Sicilian Cooking

The Greeks and the South of Italy

As with most parts of southern Italy, the region had been settled by Achaeans, Cretans, Spartans and occupied by Romans, by Gothic German tribes, by the Byzantines, Saracens, Normans, Swabians, French, Germans, Spaniards, the Savoia, Austrians and others.
The artifacts present all over Puglia and Calabria are evidence of the people that lived in the region.
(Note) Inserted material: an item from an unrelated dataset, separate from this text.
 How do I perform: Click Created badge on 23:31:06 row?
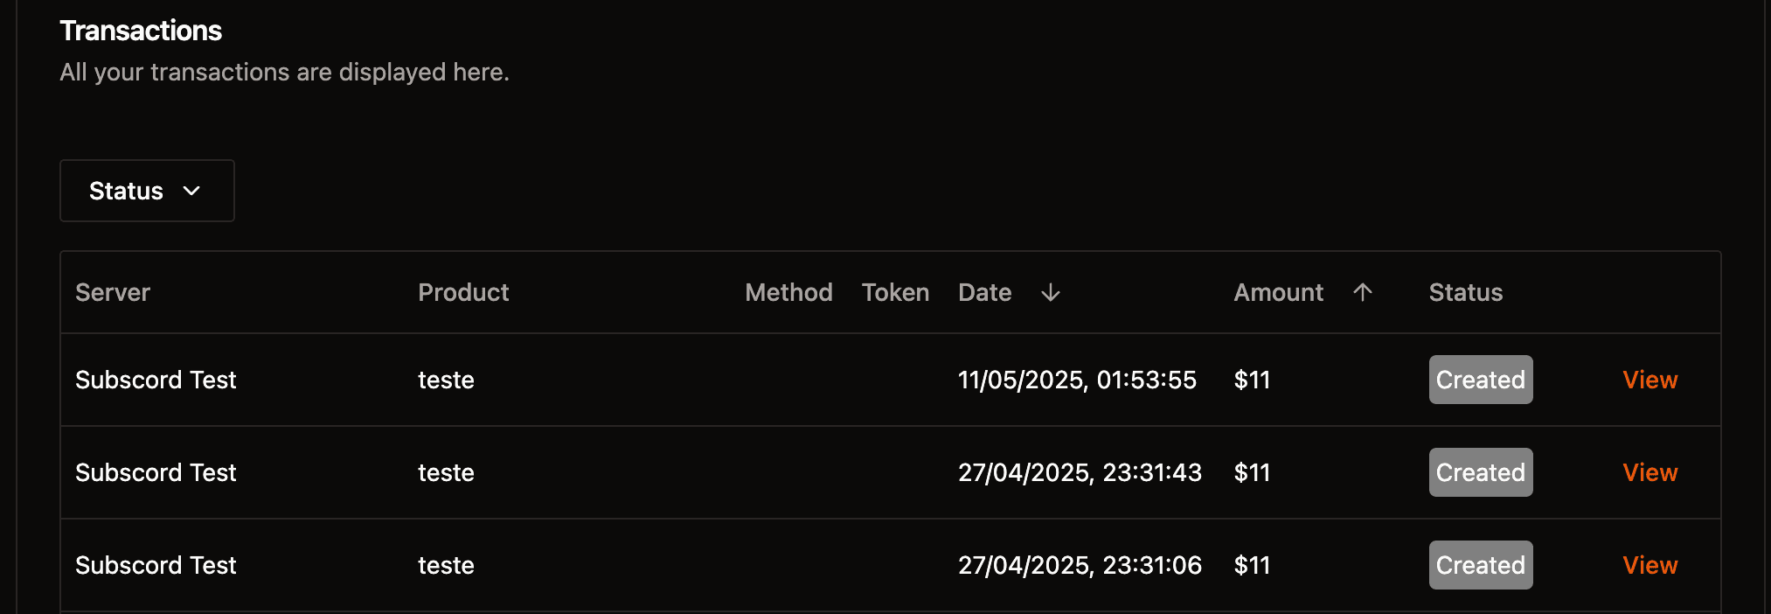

Greek ruins, Roman roads, aqueducts, amphitheaters, the Romanic and Gothic cathedrals, the Norman Castles, the numerous churches and old and contemporary structures are marks of their passage and influence.
Going back in time, over 500,000 years, the first traces of human presence in the Italian peninsula are to be found in the regions today called Calabria and Apulia.
The many populations that colonized this territory before the Bronze Age, which ended in the XII century BC, and in more recent times, referred to this region with different names:
Enotria-land of wine, Opicia- land of the abundance, Ausonia- the land colonized by Auson, son of Odysseus, Tauronia- land of the cattle.
It was also called Brezia- the land of the Bretti, by the Oscan speaking population that occupied the central part of Italy.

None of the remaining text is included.